Mr. Bob Ainsworth: The Senior Officers' Seminar is always well attended and is highly valued by those that participate in it. There has been no formal external evaluation of the seminar and there are no plans at present to commission one.
Mrs. Humble: To ask the Secretary of State for Defence what the terms of reference for the oversight of the defence training estate by Ofsted are; and what remit inspectors have to (a) monitor and (b) report on measures to address bullying, harassment and ill-treatment. 
Mr.

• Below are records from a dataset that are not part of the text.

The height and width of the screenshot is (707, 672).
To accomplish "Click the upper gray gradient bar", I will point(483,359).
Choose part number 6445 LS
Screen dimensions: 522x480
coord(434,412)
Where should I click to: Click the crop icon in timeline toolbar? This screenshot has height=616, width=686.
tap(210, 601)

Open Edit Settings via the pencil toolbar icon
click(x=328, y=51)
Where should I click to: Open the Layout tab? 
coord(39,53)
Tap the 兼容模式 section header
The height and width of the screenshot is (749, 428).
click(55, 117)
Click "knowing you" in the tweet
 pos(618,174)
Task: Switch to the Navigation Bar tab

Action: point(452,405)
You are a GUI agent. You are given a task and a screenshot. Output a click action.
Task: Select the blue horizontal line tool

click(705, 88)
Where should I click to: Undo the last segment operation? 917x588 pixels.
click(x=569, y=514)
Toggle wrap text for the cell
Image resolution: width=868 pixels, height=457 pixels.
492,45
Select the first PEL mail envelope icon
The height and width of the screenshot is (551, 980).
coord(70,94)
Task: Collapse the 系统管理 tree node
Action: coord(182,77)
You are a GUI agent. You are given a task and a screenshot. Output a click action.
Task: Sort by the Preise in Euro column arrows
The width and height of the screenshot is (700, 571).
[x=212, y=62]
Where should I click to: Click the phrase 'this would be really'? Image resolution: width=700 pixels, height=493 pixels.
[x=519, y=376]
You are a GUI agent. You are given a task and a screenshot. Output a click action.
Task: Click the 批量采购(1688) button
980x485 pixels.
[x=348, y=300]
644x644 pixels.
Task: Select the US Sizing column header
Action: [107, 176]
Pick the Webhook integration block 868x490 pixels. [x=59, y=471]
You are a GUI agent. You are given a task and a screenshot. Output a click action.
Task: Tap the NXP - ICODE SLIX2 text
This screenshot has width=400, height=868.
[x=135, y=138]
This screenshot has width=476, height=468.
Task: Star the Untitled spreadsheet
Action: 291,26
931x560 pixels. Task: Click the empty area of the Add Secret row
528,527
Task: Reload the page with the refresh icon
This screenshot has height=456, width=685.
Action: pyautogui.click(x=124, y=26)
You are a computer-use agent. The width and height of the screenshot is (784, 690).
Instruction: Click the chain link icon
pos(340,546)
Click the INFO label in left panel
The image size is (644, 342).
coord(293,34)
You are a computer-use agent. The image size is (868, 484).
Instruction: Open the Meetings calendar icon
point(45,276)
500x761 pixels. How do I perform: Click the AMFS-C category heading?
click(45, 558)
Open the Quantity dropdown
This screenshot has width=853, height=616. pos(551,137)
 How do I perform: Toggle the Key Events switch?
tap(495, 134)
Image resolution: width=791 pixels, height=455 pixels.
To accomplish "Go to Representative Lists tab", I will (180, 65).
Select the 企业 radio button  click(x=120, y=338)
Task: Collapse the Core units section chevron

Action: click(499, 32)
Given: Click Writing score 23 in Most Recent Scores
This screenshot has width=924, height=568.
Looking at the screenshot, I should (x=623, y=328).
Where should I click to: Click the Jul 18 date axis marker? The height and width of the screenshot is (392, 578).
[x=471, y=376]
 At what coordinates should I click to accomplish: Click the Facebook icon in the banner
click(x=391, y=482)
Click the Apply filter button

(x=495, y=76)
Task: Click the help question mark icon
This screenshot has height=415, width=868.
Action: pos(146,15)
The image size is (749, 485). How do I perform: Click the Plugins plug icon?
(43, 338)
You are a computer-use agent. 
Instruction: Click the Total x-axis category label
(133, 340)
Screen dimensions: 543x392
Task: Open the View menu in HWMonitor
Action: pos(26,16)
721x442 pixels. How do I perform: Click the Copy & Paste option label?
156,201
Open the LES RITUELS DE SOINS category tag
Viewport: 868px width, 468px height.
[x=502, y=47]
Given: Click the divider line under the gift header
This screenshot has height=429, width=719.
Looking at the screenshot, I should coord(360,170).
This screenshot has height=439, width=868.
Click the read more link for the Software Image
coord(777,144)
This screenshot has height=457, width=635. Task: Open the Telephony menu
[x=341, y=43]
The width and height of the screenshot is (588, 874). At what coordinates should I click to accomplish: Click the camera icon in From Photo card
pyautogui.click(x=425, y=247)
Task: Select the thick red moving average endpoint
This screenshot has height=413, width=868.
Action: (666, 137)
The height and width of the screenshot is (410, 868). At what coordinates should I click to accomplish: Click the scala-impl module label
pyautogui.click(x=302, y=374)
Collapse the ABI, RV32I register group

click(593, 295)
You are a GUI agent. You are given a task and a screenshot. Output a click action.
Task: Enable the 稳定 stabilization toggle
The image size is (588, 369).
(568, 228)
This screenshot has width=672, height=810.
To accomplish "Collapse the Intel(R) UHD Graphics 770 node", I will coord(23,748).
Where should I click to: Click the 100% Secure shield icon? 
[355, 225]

Bob Ainsworth: The terms of reference for Ofsted to inspect training are as follows: to determine the extent to which progress has been made in addressing issues of care, welfare and support for recruits and trainees during initial training including examination of the self assessment process. Ofsted will evaluate the effectiveness of the strategic and operational management of the care, welfare and support for recruits and trainees during initial training and use the Common Inspection Framework (the national framework for inspection of post 16 education and training) to comment on the standard of initial training.
The terms of reference state that Ofsted should take account of the national care standards and safeguarding where relevant, make judgments on strengths and areas for development of initial training, visit training establishments, armed forces careers offices, acquaint and selection centres and service training headquarters and establishments identified as priorities. Under the terms of reference Ofsted meet MOD officials to provide feedback on inspection progress.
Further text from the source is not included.